Gloucester represent the final obstacle to an astonishing comeback that has redefined the Wasps team of championship-winning years. They have won their last eight Premiership matches, averaging 33 points a game. They have smashed their way to 36 from a possible 40 match points as their attack has rampaged out of opposition control.
This winning streak has scarred every one of the top half of the Premiership teams except for Gloucester. Indeed, the last team to beat Wasps in the league were the Cherry and Whites in an 18-17 thriller in the West Country.

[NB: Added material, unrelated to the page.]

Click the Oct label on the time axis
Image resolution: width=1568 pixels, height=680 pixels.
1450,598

A convincing revenge today would be the defining statement to date of the domestic season, the indelible stamp of authority running into the playoffs. Gloucester have conjured some magical moments this season without convincing they had mastered the trick of becoming champions. The way Munster assaulted them in the quarter-final of the Heineken Cup proved they are far from the finished article.
Everything will have to come off for Ryan Lamb, Gloucester’s chief magus, this afternoon. Gloucester will have to rack up points because Wasps cannot stop scoring tries. This year’s model is similar to recent Wasps vintages only in its steely determination to keep winning. The hallmark of the three-time champion Wasps team was the aggression of a defence that utilised turnover at contact to deadly counter-attacking effect.

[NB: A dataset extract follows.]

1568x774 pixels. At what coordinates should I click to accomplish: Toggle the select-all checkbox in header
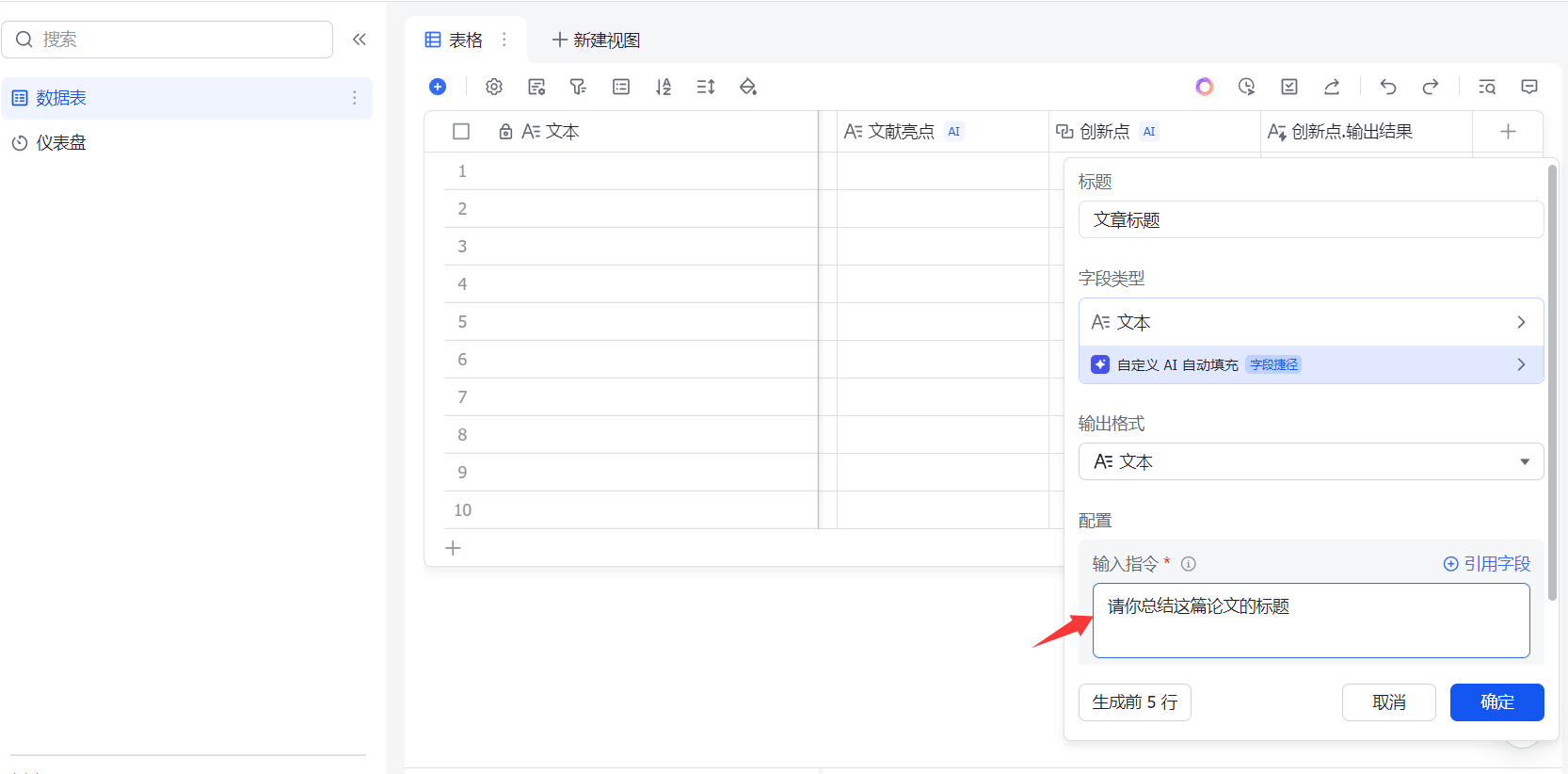(461, 132)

This side has made its first-phase attacking game a much greater priority. The midfield distribution is precise and the finishing has an air of finality to it. Danny Cipriani is maturing at a rate that would be unbelievable in all bar the most outrageously gifted. On a bad day he is playing with assured certainty, on a good one, such as the last match against Saracens, he is brilliant. His development is the fundamental reason behind the flood of points Wasps are scoring.
The other main reason is Paul Sackey. His Six Nations form built on the foundations laid in the early part of his international career, but it has been during this unstoppable Wasps surge that he has emerged as the complete wing, a metamorphosis from good geezer to wonderful winger. Speed, strength, footwork and that Wasps will-to-win have merged to make him not only a dazzling finisher but a regular creator of tries for others.
This pair have unleashed torrents of attacking play, and youngsters such as Dominic Waldouck, until 2008 very much the talking horse of his club, are riding the wave with such glee that suddenly the world is his limit. He may still be rated behind Riki Flutey and England’s most underestimated rugby brain Fraser Waters, but he could yet slip onto the plane to New Zealand, such is the form into which he is running. If Waters eclipses Mike Tindall he may sneak another couple of caps this summer along with Josh Lewsey, whose consistent belligerence makes him a certainty to travel to the southern hemisphere.
Gloucester will have to magic a defensive line of Tindalls if they are to halt Wasps in their offensive tracks, but for all the vibrancy in attack there are concerns that should be echoing around the training ground of Shaun Edwards’ swaggering troops. The flip side to the concentrated attack and the flowering of the fly-half as Wasps’ central figure has been a marked degeneration in the quality of their defensive system.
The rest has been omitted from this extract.